## Problem to solve:
Make an exact copy of the listing below. Pictures stay out of it.
Supplied information Start Marker
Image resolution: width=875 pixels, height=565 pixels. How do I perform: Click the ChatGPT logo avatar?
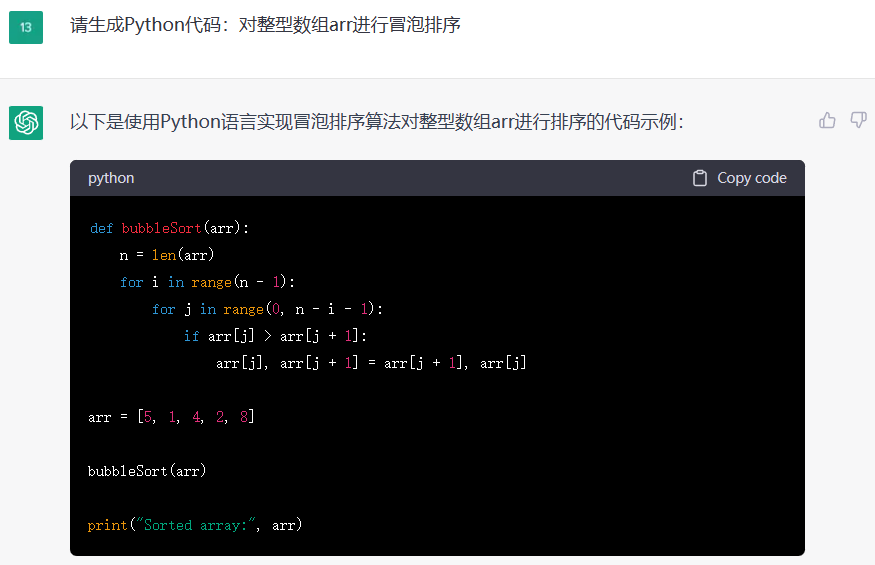tap(26, 123)
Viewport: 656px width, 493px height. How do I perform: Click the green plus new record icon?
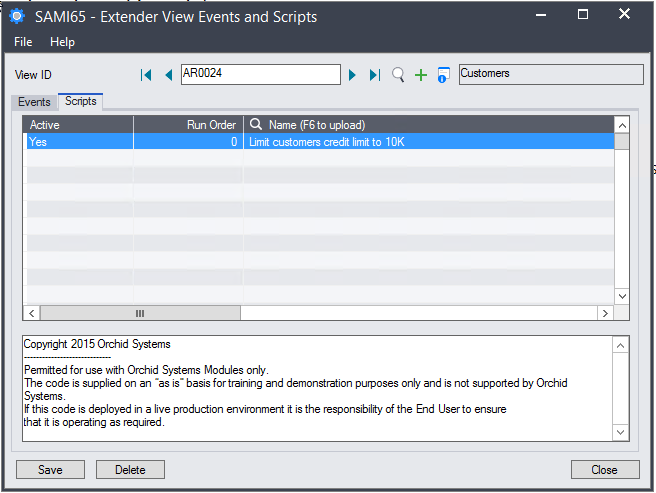(421, 75)
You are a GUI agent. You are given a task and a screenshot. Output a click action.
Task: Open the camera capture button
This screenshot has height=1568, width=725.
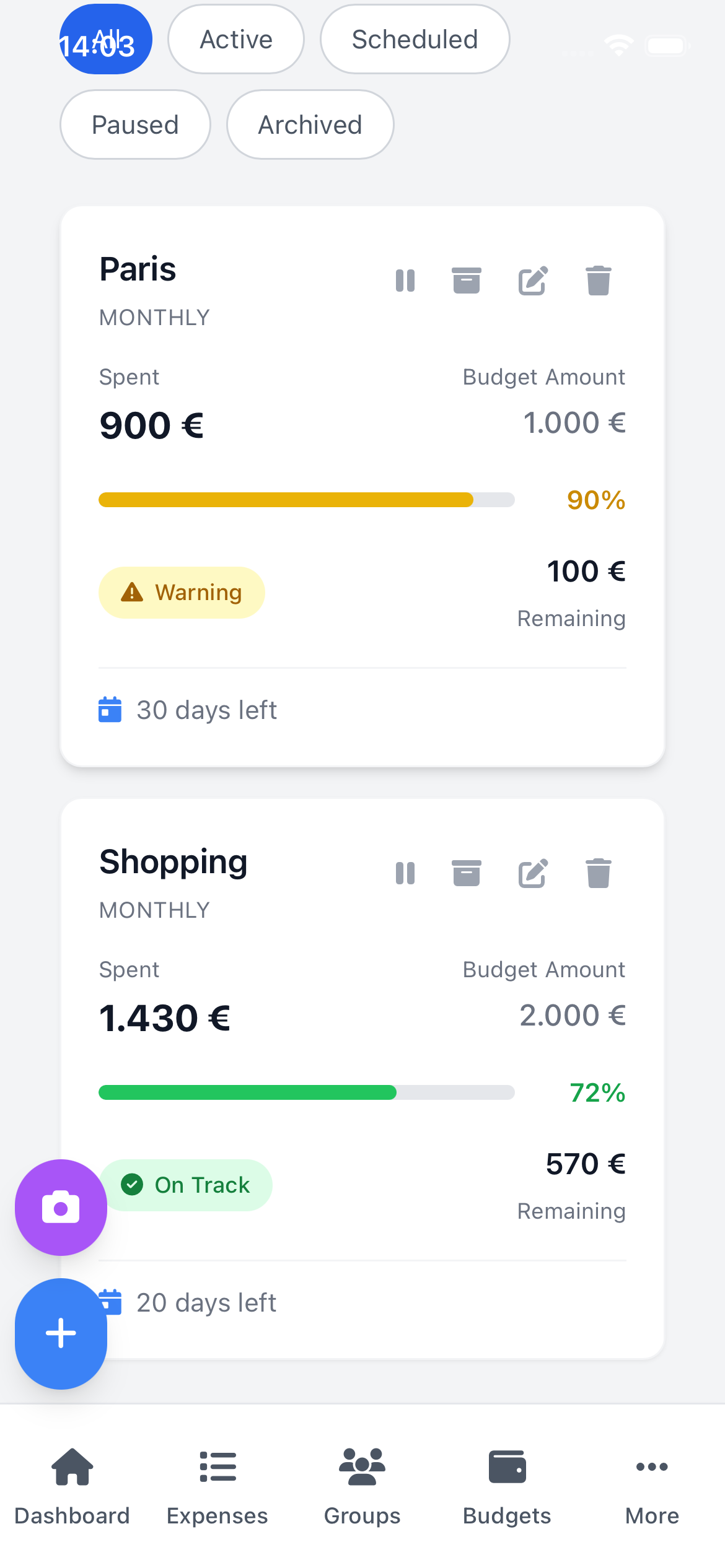point(60,1206)
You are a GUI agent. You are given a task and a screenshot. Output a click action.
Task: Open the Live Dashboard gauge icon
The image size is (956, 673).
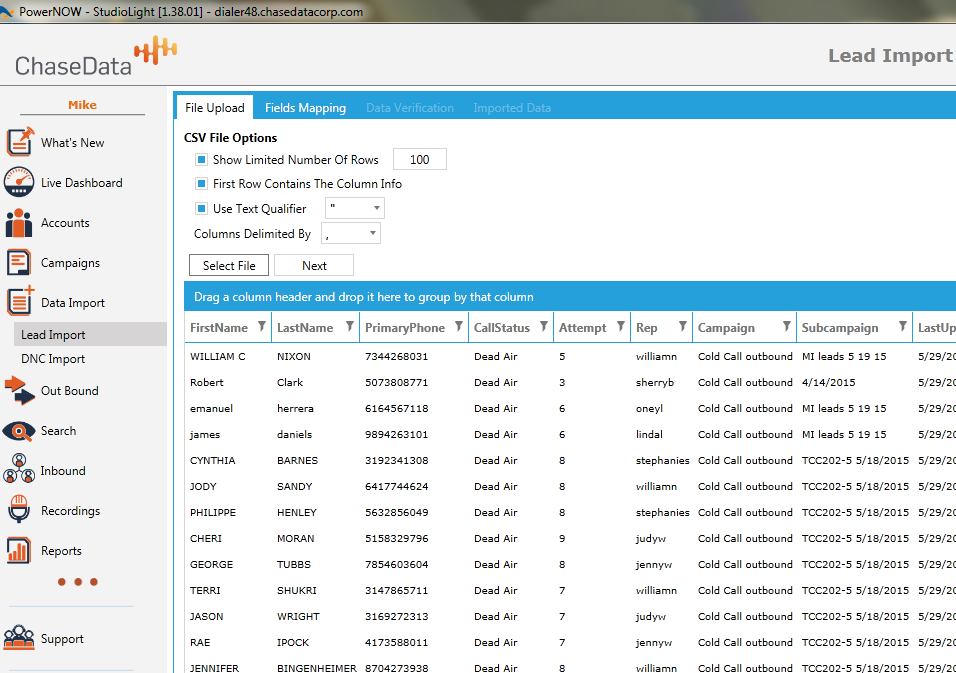pyautogui.click(x=20, y=182)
Supplied information End Marker
## Exercise response:
Image resolution: width=875 pixels, height=565 pixels. How do I perform: Click the ChatGPT logo avatar?
tap(26, 123)
Viewport: 656px width, 493px height. How do I perform: Click the green plus new record icon?
(421, 75)
You are a GUI agent. You are given a task and a screenshot. Output a click action.
Task: Open the camera capture button
This screenshot has height=1568, width=725.
point(60,1206)
You are a GUI agent. You are given a task and a screenshot. Output a click action.
Task: Open the Live Dashboard gauge icon
The image size is (956, 673).
pyautogui.click(x=20, y=182)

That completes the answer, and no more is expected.